§ **Your instructions**
Swap "Legal terms" for "Privacy policy" in the items from the line with "The width and height of the screenshot is (600, 425)." through the end of the items, and give those lines again with nothing else changed.
======== Data supplied ========
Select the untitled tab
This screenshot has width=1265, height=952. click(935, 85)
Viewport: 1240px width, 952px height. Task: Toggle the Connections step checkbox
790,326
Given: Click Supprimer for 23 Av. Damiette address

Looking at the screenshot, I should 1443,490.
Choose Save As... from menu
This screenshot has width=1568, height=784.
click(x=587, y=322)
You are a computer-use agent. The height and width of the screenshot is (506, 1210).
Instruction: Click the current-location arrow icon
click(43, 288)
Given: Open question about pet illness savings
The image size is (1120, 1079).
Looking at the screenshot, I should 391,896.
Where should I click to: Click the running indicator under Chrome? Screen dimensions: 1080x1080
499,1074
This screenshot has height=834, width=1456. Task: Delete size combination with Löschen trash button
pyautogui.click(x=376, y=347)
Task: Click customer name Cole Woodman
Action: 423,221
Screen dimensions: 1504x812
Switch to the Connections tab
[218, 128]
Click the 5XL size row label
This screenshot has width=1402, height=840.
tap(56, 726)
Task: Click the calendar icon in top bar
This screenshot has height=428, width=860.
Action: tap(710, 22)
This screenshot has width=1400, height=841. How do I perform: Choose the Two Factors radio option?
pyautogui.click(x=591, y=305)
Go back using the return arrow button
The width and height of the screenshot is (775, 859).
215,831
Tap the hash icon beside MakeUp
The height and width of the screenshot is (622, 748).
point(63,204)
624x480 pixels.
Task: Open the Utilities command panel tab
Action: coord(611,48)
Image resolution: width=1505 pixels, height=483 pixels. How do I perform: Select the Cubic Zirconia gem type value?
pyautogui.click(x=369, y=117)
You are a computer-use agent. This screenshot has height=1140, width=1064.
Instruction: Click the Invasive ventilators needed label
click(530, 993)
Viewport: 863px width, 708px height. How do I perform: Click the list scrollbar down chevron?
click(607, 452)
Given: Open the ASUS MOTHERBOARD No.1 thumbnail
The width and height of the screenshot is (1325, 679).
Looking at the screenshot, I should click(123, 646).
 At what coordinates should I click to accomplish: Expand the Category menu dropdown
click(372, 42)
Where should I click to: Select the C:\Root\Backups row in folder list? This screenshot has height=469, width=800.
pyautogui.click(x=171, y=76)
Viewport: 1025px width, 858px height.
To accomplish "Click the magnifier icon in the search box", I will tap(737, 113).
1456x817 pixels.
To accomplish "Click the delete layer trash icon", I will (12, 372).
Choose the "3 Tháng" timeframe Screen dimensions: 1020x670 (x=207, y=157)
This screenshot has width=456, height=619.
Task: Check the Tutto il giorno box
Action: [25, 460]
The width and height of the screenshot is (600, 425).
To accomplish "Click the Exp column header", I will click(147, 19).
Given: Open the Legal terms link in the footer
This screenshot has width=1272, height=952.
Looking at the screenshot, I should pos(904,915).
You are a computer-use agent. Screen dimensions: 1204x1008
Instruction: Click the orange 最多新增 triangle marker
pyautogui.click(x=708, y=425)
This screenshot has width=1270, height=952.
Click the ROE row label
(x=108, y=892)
========
§ **Written solution**
The width and height of the screenshot is (600, 425).
To accomplish "Click the Exp column header", I will click(147, 19).
Given: Open the Privacy policy link in the footer
This screenshot has width=1272, height=952.
Looking at the screenshot, I should pos(904,915).
You are a computer-use agent. Screen dimensions: 1204x1008
Instruction: Click the orange 最多新增 triangle marker
pyautogui.click(x=708, y=425)
This screenshot has width=1270, height=952.
Click the ROE row label
(x=108, y=892)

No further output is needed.